> _Set task_: In the items below, change each occurrence of "Image resolution:" to "Screen resolution:" and leave everything else the same.

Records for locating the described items
::::::::::
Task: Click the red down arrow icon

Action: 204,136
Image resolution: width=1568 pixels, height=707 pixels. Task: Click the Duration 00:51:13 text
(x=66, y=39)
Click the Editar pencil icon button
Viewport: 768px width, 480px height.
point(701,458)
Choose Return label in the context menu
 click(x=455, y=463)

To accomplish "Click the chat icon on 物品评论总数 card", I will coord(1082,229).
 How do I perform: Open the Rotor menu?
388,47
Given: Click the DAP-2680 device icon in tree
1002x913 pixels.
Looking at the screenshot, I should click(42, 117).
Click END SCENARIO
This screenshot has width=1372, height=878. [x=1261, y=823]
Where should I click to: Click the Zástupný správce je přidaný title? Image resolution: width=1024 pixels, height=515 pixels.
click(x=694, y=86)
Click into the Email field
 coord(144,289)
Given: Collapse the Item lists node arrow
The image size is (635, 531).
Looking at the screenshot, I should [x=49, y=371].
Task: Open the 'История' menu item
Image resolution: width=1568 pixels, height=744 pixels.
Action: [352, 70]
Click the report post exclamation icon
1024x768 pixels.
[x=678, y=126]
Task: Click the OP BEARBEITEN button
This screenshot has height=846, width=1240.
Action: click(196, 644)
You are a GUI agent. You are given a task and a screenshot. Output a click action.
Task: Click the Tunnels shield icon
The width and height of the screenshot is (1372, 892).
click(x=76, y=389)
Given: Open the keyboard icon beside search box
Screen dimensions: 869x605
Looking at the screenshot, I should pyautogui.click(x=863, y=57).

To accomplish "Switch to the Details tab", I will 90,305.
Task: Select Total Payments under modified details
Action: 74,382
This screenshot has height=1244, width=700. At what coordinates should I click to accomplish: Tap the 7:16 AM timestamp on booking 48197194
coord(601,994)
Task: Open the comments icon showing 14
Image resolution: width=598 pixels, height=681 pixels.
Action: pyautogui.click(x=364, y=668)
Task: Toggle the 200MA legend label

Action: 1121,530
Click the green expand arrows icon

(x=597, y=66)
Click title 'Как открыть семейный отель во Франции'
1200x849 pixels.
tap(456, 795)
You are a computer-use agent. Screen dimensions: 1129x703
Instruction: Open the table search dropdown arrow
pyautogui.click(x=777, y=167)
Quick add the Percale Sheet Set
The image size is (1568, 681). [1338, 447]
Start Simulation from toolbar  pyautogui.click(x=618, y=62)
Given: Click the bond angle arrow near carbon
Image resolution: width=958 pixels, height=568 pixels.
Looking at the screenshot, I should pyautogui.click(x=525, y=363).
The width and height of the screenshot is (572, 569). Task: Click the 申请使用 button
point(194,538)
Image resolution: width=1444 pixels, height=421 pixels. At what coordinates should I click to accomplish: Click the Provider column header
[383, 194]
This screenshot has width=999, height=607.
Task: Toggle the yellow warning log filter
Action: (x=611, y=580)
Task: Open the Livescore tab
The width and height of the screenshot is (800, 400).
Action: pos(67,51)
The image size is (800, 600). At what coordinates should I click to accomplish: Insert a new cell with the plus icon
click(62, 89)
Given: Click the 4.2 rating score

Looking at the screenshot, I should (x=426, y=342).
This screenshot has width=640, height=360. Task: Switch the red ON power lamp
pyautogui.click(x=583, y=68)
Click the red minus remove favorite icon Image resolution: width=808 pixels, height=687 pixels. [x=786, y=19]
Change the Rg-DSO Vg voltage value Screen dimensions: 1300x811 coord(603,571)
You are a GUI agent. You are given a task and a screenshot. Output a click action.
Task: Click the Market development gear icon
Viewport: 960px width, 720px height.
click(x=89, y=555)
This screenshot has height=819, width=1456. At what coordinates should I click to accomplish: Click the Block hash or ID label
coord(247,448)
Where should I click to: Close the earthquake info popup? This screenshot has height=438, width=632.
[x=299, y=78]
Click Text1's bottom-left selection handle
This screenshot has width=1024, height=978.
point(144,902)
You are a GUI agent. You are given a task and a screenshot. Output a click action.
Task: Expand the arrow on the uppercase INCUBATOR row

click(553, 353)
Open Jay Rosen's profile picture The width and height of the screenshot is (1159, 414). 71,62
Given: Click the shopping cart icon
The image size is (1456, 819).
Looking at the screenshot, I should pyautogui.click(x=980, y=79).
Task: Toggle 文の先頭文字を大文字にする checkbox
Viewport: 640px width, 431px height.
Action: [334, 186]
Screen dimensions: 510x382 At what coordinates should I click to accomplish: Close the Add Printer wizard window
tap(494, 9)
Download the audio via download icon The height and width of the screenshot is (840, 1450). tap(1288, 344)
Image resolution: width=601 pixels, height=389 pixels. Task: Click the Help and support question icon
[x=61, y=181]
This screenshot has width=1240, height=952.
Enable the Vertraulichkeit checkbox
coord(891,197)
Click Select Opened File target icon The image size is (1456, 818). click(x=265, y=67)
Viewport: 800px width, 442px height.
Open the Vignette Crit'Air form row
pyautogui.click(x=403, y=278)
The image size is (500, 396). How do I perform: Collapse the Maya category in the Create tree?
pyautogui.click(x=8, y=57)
::::::::::
> _Answer to the problem_:
Task: Click the red down arrow icon

Action: 204,136
Screen resolution: width=1568 pixels, height=707 pixels. Task: Click the Duration 00:51:13 text
(x=66, y=39)
Click the Editar pencil icon button
Viewport: 768px width, 480px height.
point(701,458)
Choose Return label in the context menu
 click(x=455, y=463)

To accomplish "Click the chat icon on 物品评论总数 card", I will coord(1082,229).
 How do I perform: Open the Rotor menu?
388,47
Given: Click the DAP-2680 device icon in tree
1002x913 pixels.
Looking at the screenshot, I should click(42, 117).
Click END SCENARIO
This screenshot has width=1372, height=878. [x=1261, y=823]
Where should I click to: Click the Zástupný správce je přidaný title? Screen resolution: width=1024 pixels, height=515 pixels.
click(x=694, y=86)
Click into the Email field
 coord(144,289)
Given: Collapse the Item lists node arrow
The image size is (635, 531).
Looking at the screenshot, I should [x=49, y=371].
Task: Open the 'История' menu item
Screen resolution: width=1568 pixels, height=744 pixels.
Action: [352, 70]
Click the report post exclamation icon
1024x768 pixels.
[x=678, y=126]
Task: Click the OP BEARBEITEN button
This screenshot has height=846, width=1240.
Action: click(196, 644)
You are a GUI agent. You are given a task and a screenshot. Output a click action.
Task: Click the Tunnels shield icon
The width and height of the screenshot is (1372, 892).
click(x=76, y=389)
Given: Open the keyboard icon beside search box
Screen dimensions: 869x605
Looking at the screenshot, I should pyautogui.click(x=863, y=57).

To accomplish "Switch to the Details tab", I will 90,305.
Task: Select Total Payments under modified details
Action: 74,382
This screenshot has height=1244, width=700. At what coordinates should I click to accomplish: Tap the 7:16 AM timestamp on booking 48197194
coord(601,994)
Task: Open the comments icon showing 14
Screen resolution: width=598 pixels, height=681 pixels.
Action: pyautogui.click(x=364, y=668)
Task: Toggle the 200MA legend label

Action: 1121,530
Click the green expand arrows icon

(x=597, y=66)
Click title 'Как открыть семейный отель во Франции'
1200x849 pixels.
tap(456, 795)
You are a computer-use agent. Screen dimensions: 1129x703
Instruction: Open the table search dropdown arrow
pyautogui.click(x=777, y=167)
Quick add the Percale Sheet Set
The image size is (1568, 681). [1338, 447]
Start Simulation from toolbar  pyautogui.click(x=618, y=62)
Given: Click the bond angle arrow near carbon
Screen resolution: width=958 pixels, height=568 pixels.
Looking at the screenshot, I should pyautogui.click(x=525, y=363).
The width and height of the screenshot is (572, 569). Task: Click the 申请使用 button
point(194,538)
Screen resolution: width=1444 pixels, height=421 pixels. At what coordinates should I click to accomplish: Click the Provider column header
[383, 194]
This screenshot has width=999, height=607.
Task: Toggle the yellow warning log filter
Action: (x=611, y=580)
Task: Open the Livescore tab
The width and height of the screenshot is (800, 400).
Action: pos(67,51)
The image size is (800, 600). At what coordinates should I click to accomplish: Insert a new cell with the plus icon
click(62, 89)
Given: Click the 4.2 rating score

Looking at the screenshot, I should (x=426, y=342).
This screenshot has width=640, height=360. Task: Switch the red ON power lamp
pyautogui.click(x=583, y=68)
Click the red minus remove favorite icon Screen resolution: width=808 pixels, height=687 pixels. [x=786, y=19]
Change the Rg-DSO Vg voltage value Screen dimensions: 1300x811 coord(603,571)
You are a GUI agent. You are given a task and a screenshot. Output a click action.
Task: Click the Market development gear icon
Viewport: 960px width, 720px height.
click(x=89, y=555)
This screenshot has height=819, width=1456. At what coordinates should I click to accomplish: Click the Block hash or ID label
coord(247,448)
Where should I click to: Close the earthquake info popup? This screenshot has height=438, width=632.
[x=299, y=78]
Click Text1's bottom-left selection handle
This screenshot has width=1024, height=978.
point(144,902)
You are a GUI agent. You are given a task and a screenshot. Output a click action.
Task: Expand the arrow on the uppercase INCUBATOR row

click(553, 353)
Open Jay Rosen's profile picture The width and height of the screenshot is (1159, 414). 71,62
Given: Click the shopping cart icon
The image size is (1456, 819).
Looking at the screenshot, I should pyautogui.click(x=980, y=79).
Task: Toggle 文の先頭文字を大文字にする checkbox
Viewport: 640px width, 431px height.
Action: [334, 186]
Screen dimensions: 510x382 At what coordinates should I click to accomplish: Close the Add Printer wizard window
tap(494, 9)
Download the audio via download icon The height and width of the screenshot is (840, 1450). tap(1288, 344)
Screen resolution: width=601 pixels, height=389 pixels. Task: Click the Help and support question icon
[x=61, y=181]
This screenshot has width=1240, height=952.
Enable the Vertraulichkeit checkbox
coord(891,197)
Click Select Opened File target icon The image size is (1456, 818). click(x=265, y=67)
Viewport: 800px width, 442px height.
Open the Vignette Crit'Air form row
pyautogui.click(x=403, y=278)
The image size is (500, 396). How do I perform: Collapse the Maya category in the Create tree?
pyautogui.click(x=8, y=57)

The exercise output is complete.